Innalillahi, Mustasyar NU Garut KH. Aceng Alawi Ma’mun Wafat

513

Innalillahi, Mustasyar NU Garut KH. Aceng Alawi Ma'mun Wafat

Pakar Ilmu Al Quran dan juga Pimpinan Pondok Pesantren Qira’atus Sab’ah Kudang, Kec. Balubur Limbangan – Garut, KH. Aceng Alawi Ma’mun baru saja menghembuskan nafas terakhirnya pada usia 75 tahun, Jum’at (8/6) pada pukul 06.30 WIB.

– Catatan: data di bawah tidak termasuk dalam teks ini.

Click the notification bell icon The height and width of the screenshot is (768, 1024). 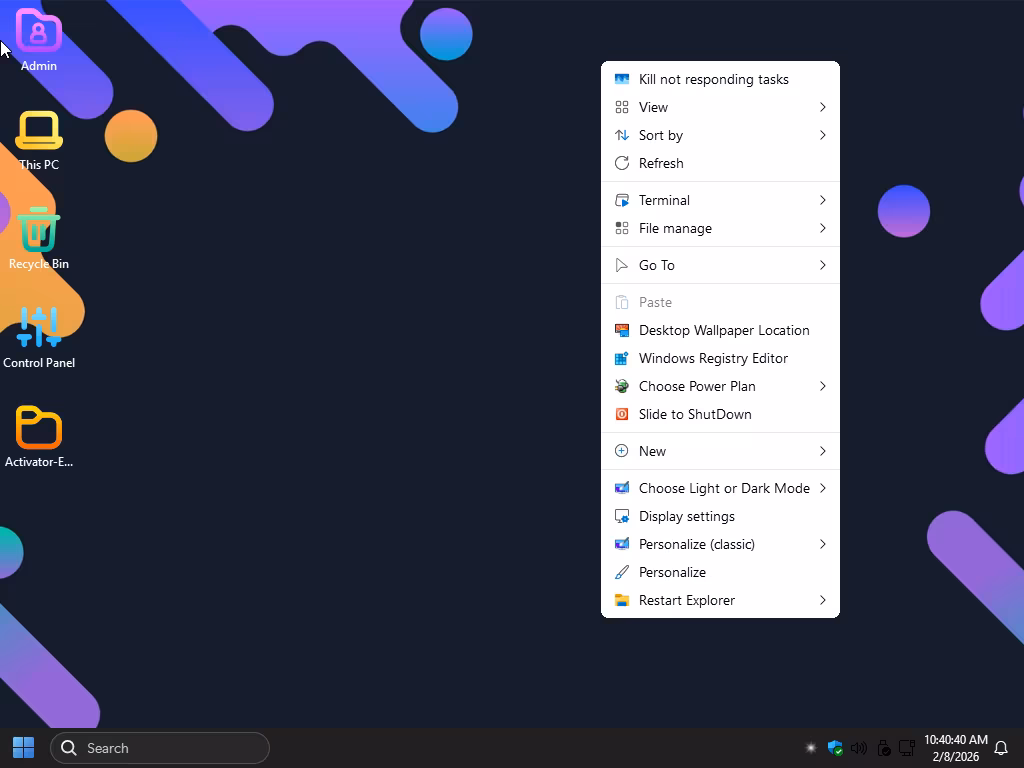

KH. Aceng Alawi lahir tanggal 14 Desember 1943 di Garut, Jawa Barat. Almarhum pernah menempuh studi di Pondok Pesantren Pst. Keresek Lama pimpinan KH. Busyrol Karim (Mama Oco). selain pernah mondok di Pst. Keresek, almarhum juga pernah mondok di pesantren-pesantren Al Qur’an yang ada di Jawa Barat.

Selain menjadi pimpinan dan sesepuh Pondok Pesantren Qiro’atus Sab’ah Kudang Kec. Balubur Limbangan, Almarhum juga pernah dipercaya menjadi Dewan hakim MTQ tingkat propinsi dan Nasional, Almarhum juga aktif di PCNU Kab. Garut, jabatan terakhir beliau adalah Mustasyar PCNU kab. Garut.

Iklan Layanan Masyarakat

Almarhum meninggalkan empat putra dan empat putri, dan puluhan cucu, dan sekarang Pondok Pesantren Qiro’atus Sab’ah Kudang dilanjutkan oleh adik kandung beliau yaitu KH. Aceng Mimin Ma’mun, beserta putra beliau KH. Aceng Atho Moh. Toyyib dan H. Aceng Maki, serta Putra KH. Aceng Mimin yaitu KH. Aceng Fahmi Moh. Nur dan putra dari Hj. Etim Fatimah istri Alm. KH. Busyrol Karim (Aceng Ubus) yaitu KH. Aceng Zaki Irfan.